Das Netzwerk engagiert sich für eine Verbesserung der Zusammenarbeit der internationalen Gemeinschaft im UN-Menschenrechtsrat. Gemeinsam mit Japan und den Freunden der menschlichen Sicherheit engagiert sich das Netzwerk um die Umsetzung des Konzepts der menschlichen Sicherheit, das erstmalig im September 2005 in das Abschlussdokument des Gipfeltreffens der UN-Generalversammlung aufgenommen wurde.
Zu den Schwerpunktthemen des HSN zählen neben der Förderung des Beitritts von Staaten zur Anti-Personenminen-Konvention und zum Internationalen Strafgerichtshof, die Kontrolle von Klein- und Leichtwaffen, die Förderung von Frauen, Frieden und Sicherheit, der Schutz von Kindern in bewaffneten Konflikten, Fragen des humanitären Völkerrechts, sowie der Dialog der Zivilisationen.
Österreich war 2002/2003 Vorsitzland des Netzwerks. Ein Hauptaugenmerk galt dem Themenbereich Menschenrechtsbildung als grundlegende Voraussetzung für die menschliche Sicherheit. Dazu hat das ETC Graz im Auftrag des BMeiA das Handbuch zur Menschenrechtsbildung "Menschenrechte verstehen" erarbeitet, welches mittlerweile in 15 Sprachen vorliegt und im Rahmen diverser Projekte, die teilweise vom BMeiA und der Österreichischen Entwicklungsagentur (ADA) unterstützt werden, zum Einsatz kommt. Ein weiterer Schwerpunkt des österreichischen Vorsitzes war der Schutz von Kindern in bewaffneten Konflikten. Hier wurde ein Strategiepapier zur Stärkung der Rechte von Kindern in bewaffneten Konflikten ausgearbeitet, sowie ein Lehrplan für Kinderrechtstrainings entwickelt, das bei der Vorbereitung von Militärs für Auslandseinsätze im Rahmen der EU und der UN verwendet wird. Heute gilt das Engagement des BMeiA zur Förderung der menschlichen Sicherheit v.a. der Weiterentwicklung und verbesserten Umsetzung des internationalen Menschenrechtssystems und des humanitären Völkerrechts; Kinder in bewaffneten Konflikten; sowie dem Kampf gegen Antipersonenminen und der Schaffung eines internationalen Übereinkommens gegen Streumunition.

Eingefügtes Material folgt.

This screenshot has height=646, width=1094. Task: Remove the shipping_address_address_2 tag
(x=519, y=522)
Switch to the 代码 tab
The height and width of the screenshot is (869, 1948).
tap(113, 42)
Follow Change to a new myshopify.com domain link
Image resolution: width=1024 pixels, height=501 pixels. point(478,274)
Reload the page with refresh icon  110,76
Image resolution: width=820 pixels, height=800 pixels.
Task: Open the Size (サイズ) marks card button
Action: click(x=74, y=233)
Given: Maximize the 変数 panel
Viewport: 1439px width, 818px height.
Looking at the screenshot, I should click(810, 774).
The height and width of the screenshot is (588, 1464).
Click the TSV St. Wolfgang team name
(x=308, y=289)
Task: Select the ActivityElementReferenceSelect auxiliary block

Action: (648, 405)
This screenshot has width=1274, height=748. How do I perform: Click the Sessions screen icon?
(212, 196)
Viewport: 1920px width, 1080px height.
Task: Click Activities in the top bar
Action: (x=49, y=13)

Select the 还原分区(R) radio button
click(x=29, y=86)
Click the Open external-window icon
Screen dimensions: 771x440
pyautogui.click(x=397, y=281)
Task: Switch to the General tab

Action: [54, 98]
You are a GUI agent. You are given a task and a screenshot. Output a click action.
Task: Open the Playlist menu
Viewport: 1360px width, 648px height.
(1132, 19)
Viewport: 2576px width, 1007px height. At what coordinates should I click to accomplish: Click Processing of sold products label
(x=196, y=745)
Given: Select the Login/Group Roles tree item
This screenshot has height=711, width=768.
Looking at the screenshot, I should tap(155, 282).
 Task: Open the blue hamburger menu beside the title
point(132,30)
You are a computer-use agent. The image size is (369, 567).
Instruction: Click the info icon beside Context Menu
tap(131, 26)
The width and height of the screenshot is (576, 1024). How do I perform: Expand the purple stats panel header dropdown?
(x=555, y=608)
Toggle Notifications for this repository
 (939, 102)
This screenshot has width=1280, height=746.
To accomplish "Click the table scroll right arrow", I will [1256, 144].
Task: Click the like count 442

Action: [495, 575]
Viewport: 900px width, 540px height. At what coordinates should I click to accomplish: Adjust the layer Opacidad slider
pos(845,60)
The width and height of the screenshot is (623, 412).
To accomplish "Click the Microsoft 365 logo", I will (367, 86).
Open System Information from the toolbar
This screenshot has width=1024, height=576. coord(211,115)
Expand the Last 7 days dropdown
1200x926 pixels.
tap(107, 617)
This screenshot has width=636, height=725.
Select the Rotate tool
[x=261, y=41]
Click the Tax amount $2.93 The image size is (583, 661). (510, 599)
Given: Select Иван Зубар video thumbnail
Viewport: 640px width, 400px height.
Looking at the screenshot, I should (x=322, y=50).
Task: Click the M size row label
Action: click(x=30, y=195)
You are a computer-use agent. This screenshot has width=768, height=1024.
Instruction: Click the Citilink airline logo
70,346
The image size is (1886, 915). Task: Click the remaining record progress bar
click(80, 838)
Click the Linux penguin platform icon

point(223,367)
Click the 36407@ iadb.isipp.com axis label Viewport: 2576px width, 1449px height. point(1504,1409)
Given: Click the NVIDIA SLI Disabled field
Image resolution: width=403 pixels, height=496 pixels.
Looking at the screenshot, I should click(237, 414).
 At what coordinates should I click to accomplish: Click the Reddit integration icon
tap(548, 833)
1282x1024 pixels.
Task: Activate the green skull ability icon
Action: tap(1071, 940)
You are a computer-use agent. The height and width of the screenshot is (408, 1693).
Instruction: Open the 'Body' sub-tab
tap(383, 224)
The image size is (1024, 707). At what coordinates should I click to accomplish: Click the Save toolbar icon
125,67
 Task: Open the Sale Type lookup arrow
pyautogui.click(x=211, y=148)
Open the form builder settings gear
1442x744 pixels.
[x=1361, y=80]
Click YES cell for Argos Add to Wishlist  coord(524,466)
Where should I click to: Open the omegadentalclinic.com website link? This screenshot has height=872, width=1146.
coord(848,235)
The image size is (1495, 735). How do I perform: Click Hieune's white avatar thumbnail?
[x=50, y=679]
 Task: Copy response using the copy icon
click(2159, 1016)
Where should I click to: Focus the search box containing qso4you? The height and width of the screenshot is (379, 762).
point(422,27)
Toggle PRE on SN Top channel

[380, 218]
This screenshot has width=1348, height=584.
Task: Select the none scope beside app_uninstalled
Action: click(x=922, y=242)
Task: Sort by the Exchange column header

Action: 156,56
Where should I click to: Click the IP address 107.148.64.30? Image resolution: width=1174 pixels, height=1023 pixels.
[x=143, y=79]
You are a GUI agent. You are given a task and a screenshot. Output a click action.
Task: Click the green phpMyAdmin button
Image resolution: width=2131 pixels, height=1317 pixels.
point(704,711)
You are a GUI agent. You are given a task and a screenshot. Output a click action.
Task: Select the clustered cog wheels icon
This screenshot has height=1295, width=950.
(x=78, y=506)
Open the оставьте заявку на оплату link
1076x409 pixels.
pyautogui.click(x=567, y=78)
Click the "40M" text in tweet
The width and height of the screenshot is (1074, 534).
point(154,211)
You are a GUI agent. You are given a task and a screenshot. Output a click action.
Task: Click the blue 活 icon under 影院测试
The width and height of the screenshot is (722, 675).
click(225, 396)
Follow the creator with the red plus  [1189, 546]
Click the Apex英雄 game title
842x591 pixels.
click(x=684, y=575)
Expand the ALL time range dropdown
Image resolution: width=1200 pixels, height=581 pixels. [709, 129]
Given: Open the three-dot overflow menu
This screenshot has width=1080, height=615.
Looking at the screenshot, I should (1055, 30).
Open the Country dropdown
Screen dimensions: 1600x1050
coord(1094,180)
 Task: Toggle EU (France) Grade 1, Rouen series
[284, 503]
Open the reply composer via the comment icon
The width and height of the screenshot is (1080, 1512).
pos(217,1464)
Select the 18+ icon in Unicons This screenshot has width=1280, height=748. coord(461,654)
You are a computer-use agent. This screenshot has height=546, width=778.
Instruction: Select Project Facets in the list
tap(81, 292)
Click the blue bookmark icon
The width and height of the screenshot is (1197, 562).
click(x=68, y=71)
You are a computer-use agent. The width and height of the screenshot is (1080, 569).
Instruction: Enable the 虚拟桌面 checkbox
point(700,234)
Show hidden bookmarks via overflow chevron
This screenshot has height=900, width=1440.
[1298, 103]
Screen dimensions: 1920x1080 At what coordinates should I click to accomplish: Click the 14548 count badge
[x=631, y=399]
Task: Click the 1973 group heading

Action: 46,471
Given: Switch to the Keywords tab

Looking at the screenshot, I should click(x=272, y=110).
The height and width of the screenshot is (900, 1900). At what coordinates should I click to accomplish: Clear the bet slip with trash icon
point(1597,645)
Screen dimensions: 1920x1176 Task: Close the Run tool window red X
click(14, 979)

Im März 2008 organisierte Griechenland in Zusammenarbeit mit dem österreichischen Außenministerium eine Veranstaltung in Wien zum Thema Auswirkungen des Klimawandels auf Frauen als Vorbereitung auf das HSN Ministertreffen. Das Ministertreffen des Netzwerks im Mai 2008 in Athen widmete sich dem Thema Auswirkungen des Klimawandels auf die menschliche Sicherheit. Dabei konzentrierte sich der griechische Vorsitz insbesondere auf Frauen, Kinder und Klimaflüchtlinge.
Der laufende irische Vorsitz konzentriert sich auf das Thema geschlechtsspezifische Gewalt.